伊豆の美しい景色を楽しむ旅が、よりスマートで快適なものへと進化を遂げようとしています。2019年11月20日、東急とJR東日本は次世代の交通ネットワーク「MaaS(マース)」の第2段階となる実証実験の概要を明らかにしました。今回の試みは、単なる観光客向けのサービスにとどまりません。地域に住む方々の生活を支える新しい「足」としての役割を、テクノロジーの力で実現しようとする意欲的なプロジェクトなのです。
そもそもMaaSとは「Mobility as a Service」の略称で、複数の交通手段を一つのサービスとして統合する概念を指します。目的地までの最適なルート検索から予約、決済までを一つのツールで完結できるのが最大の特徴です。この革新的な仕組みが、2019年12月1日から2020年3月10日までの期間、伊豆高原駅や熱海駅を中心とした広大なエリアで本格的に試行されます。交通の利便性が飛躍的に高まることが期待されるでしょう。
高齢者にも優しい!テレビで呼べるAI相乗りタクシー
今回の実験で特に注目したいのが、下田駅周辺で展開されるAI相乗り自動車の配車サービスです。AIが乗客の目的地に合わせて最適な走行ルートをリアルタイムで算出するこのシステムは、2019年前半の実験でも高い評価を得ました。しかし、スマートフォン操作に不慣れな高齢者の方々からは改善を求める声も上がっていたといいます。そこで、誰もが使い慣れた「自宅のテレビ」から配車を依頼できる新機能が導入されました。
専用機器の開発はイッツ・コミュニケーションズが担当しており、リビングにいながらリモコン操作で手軽に車を呼べる仕組みは、全国的にも極めて珍しい事例といえます。ネット上では「これならおじいちゃん、おばあちゃんも安心」「地方の交通弱者対策として理想的」といった好意的な意見が目立ちます。移動手段を確保することは、地域コミュニティを維持する上で欠かせない要素です。この取り組みは、日本の高齢化社会における救世主となるでしょう。
観光客の利便性を徹底追求した「アプリいらず」の設計
一方で、観光で訪れる方々への配慮も抜かりありません。以前の実験ではスマートフォン専用アプリを使用していましたが、今回はあえて「ウェブブラウザ」での提供に切り替えられました。たまにしか訪れない場所で、わざわざ新しいアプリをダウンロードするのは心理的なハードルが高いものです。ブラウザ上で完結させるこの判断は、ユーザー視点に立った非常に賢明な選択だと私は確信しています。
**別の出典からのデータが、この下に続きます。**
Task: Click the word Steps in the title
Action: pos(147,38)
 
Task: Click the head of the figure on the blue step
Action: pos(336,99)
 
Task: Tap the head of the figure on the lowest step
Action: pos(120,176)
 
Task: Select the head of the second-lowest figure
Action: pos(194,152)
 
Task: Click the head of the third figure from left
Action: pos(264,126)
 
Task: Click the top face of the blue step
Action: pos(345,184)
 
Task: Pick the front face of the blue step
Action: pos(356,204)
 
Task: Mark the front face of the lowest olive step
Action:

さらに、鉄道やバスが乗り放題になるフリーパスの種類や、観光施設のチケットも大幅に拡充されました。実験期間中に約9000枚の発行を目指すこのプロジェクトは、2020年度以降の実用化を視野に入れています。テクノロジーが暮らしの中に溶け込み、移動という行為がより自由で楽しいものになる未来は、すぐそこまで来ているのかもしれません。伊豆の地から始まるこの挑戦が、日本の移動のあり方を根本から変えてくれることを切に願っています。